“Conservatives have completely reversed themselves,” he said.
Edwards, who is also vice president of The Aspen Institute, was one member of a panel that included former New Jersey State Senate candidate Jeffrey Bell, history professor Sean Wilentz, politics professor Robert George and Claremont McKenna College government professor Andrew Busch.
The panel discussion took its title and topic from Edwards’ new book “Reclaiming Conservatism: How a Great American Political Movement Got Lost — and How It Can Find Its Way Back.”
“Conservatives have historically been the ones who have fought against concentrated power,” Edwards explained.
Bell noted that the conservative movement does include a variety of opinions, and that not all conservatives are alike. He added that some of the conservatives he has met were against the war in Iraq and even the Cold War.
He contended, however, that conservatives have not changed as completely as Edwards would have his readers believe. Bell noted that conservatives were united on issues such as the confirmations of Supreme Court justices John Roberts and Samuel Alito ’73 and opposition to the Court’s decision in Roe v.

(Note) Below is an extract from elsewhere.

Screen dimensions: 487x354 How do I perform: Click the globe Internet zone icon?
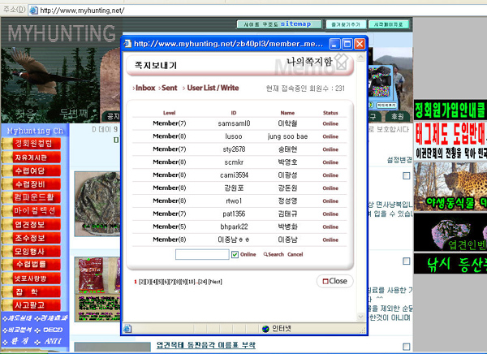(265, 328)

Wade.
Though Busch said that there were many aspects of the book that he “agreed with wholeheartedly,” he expressed reservations about some parts of it.
Busch questioned Edwards’ characterization of President Bush’s overuse of executive power, noting that former president Bill Clinton’s decision to intervene in Kosovo was made with less authorization than Bush’s declaration of war on Iraq.
“Bush did push executive powers too far, but I hesitate to view him [as] quite so unique as the book does,” Busch said.
Edwards conceded that Bush was not unique in pushing the limits of executive power. He noted, however, that Bush did not have to contend with conservative opposition to his actions.
“In the past, conservatives would oppose it when the presidents overreached,” he said. “Now that we’ve put party over principle, conservatives don’t [oppose it].”
Wilentz, the self-declared “liberal of the bunch,” applauded Edwards for writing a “brave” book that places “principle above partisanship.”

“There seems to be ... no real outrage in the Congress over ... the defiance of the separation of powers by the president,” Wilentz said. “I’m not looking for a great debate, just looking for someone to raise a peep about this.”
Robert Miller, a Princeton resident who attended the discussion, said that Edwards’ faulting of conservatism threw him a bit off guard.
“He seems to think partisanship is the Republicans’ fault, when I see it as being the Democrats’ fault,” Miller said.
Fritz Marston, another community member, said he felt the discussion would have been more insightful and illuminating if there had been fewer panelists and Edwards had been given more time to unpack his views.
The discussion was a part of the James Madison lecture series and was sponsored by the James Madison Program and the Wilson School.